Exceptions as repackaged error codes

One of the comments on my philosopy of error codes post from last week indicated that all the problems I listed with error codes were solved by exceptions.

The thing that I think the writer missed is that CLR (and Java) exceptions serve two totally different design patterns w.r.t. error handling.

You see, CLR exceptions solve both the "how do I report an error" problem, AND the "what information should be contained in my error report" problem.  The first part of the solution has to do with the asynchronous nature of exceptions - any statement can potentially throw an exception, and a caller is expected to catch the exception.  The second part is about what information is carried along with the error information.

IMHO, the System.Exception object is just another kind of error code object - it's functionally equivalent to an HRESULT combined with the IErrorInfo interface.  It's job is to provide sufficient context to the caller that the caller can determine some kind of reasonable behavior based on the error.

In fact, you could almost consider an exception hierarchy based off of System.Exception as a modern implementation of an X.400/x.500 OM error structure (X.400/X.500 OM errors are complex nested structures that described the source of the error, suggested recovery modes, etc).

The interesting thing about x.400/x.500 error codes is that they were sufficiently complicated that they were almost completely unusable.  Most people who manipulated them took the highly complex data structure and mapped it to a simple error code and operated off of that error code.  Why?  Because it was simpler - checking against a particular error code number was far easier than parsing the OM_error structure.

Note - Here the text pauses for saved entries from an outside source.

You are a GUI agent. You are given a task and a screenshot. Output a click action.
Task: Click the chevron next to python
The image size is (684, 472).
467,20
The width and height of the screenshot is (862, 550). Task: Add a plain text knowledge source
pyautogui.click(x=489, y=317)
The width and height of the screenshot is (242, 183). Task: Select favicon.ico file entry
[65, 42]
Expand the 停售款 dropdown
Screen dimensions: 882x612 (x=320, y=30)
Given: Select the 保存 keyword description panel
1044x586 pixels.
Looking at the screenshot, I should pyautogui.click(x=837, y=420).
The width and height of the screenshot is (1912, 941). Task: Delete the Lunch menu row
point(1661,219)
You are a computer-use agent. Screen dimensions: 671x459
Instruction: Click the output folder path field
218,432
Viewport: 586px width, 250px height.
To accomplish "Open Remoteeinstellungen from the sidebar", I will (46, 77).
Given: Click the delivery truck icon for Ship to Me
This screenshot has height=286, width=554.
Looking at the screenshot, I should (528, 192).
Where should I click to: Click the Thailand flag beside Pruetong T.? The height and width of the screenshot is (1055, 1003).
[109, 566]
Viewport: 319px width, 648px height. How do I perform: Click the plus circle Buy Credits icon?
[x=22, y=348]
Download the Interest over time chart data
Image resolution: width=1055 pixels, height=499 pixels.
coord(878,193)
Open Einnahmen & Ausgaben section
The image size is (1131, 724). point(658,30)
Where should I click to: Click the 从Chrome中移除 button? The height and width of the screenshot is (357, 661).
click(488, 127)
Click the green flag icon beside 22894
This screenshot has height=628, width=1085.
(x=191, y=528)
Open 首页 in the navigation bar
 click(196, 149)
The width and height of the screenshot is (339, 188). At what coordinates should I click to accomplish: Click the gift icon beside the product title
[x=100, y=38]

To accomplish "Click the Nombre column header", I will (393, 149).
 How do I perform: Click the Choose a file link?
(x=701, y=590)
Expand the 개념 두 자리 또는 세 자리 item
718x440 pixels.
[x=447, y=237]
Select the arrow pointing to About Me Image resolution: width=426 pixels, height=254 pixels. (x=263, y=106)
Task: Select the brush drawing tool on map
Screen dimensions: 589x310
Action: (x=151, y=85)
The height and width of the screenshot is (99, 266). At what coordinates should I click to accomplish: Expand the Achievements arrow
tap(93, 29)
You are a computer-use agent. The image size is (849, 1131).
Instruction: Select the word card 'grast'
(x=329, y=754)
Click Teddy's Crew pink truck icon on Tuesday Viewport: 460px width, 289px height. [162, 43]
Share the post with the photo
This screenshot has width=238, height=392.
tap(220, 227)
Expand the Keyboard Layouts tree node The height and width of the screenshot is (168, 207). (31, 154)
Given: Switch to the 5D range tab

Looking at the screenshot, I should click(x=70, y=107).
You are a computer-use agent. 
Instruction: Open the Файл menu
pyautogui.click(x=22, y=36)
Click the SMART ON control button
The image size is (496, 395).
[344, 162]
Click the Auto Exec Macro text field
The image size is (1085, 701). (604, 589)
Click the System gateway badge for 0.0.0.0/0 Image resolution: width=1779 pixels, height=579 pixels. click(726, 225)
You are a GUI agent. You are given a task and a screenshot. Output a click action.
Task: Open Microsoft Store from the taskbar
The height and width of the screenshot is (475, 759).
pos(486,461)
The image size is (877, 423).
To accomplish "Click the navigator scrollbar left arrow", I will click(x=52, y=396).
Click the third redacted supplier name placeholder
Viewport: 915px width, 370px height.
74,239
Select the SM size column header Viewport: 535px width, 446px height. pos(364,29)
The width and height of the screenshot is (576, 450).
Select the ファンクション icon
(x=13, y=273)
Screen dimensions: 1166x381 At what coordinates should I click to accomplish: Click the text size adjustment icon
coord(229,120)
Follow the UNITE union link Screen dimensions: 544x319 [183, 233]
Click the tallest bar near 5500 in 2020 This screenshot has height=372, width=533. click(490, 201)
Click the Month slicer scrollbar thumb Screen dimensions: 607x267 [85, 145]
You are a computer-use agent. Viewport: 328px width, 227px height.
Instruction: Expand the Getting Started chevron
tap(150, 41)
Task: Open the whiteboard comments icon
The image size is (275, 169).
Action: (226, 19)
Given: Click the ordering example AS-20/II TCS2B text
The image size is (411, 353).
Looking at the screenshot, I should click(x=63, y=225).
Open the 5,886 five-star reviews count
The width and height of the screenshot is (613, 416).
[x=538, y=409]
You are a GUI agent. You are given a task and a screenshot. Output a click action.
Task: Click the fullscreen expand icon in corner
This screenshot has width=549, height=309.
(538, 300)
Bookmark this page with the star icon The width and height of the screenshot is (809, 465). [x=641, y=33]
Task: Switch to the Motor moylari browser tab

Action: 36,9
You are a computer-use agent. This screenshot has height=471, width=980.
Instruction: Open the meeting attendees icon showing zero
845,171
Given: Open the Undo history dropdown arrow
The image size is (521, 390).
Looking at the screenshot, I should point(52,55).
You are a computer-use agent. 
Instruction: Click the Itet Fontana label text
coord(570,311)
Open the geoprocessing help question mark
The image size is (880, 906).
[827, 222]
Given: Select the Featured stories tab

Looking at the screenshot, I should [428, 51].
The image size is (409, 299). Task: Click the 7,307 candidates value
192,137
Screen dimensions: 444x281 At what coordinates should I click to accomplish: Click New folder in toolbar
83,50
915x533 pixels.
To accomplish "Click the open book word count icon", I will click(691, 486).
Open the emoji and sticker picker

The good news for the "System.Exception as an uber error code" is that it's relatively easy to determine what kind of error failed from the strong type information that the CLR provides, which means that the "deconstruct the rich information into a simpler version" pattern I just mentioned isn't likely to happen.

But you should never believe that "exceptions" somehow solve the "how do I return sufficient information to the caller of my API" problem - exceptions per se do not, even though an object hierarchy derived from System.Exception has the potential of solving it.  But the "throw an exception to handle your errors" design pattern doesn't.

As a trivial counter example, consider the following C++ class (I'm just typing this in, don't expect this to work):class Win32Wrapper{   HANDLE Open(LPCWSTR FileName)   {        HANDLE fileHandle;        fileHandle = CreateFile(FileName, xxxx);        if (fileHandle == INVALID_HANDLE_VALUE)        {            throw (GetLastError());        }    };   DWORD OpenError(LPCWSTR FileName, OUT HANDLE *FileHandle)   {        *FileHandle = CreateFile(FileName, xxxx);        if (&FileHandle == INVALID_HANDLE_VALUE)        {            return GetLastError();        }        else        {            return NO_ERROR;        }    };};

This rather poorly implemented class has two methods.  One of them uses exception handling for error propagation, the other returns the error code.  The thing is that as far as being able to determine corrective action, the two functions are totally equivalent.  Neither of them give the caller any information about what to do about the error.

So claiming that the "throw an exception as a way of reporting an error" paradigm somehow solves the "what should I do with this error" problem is naive.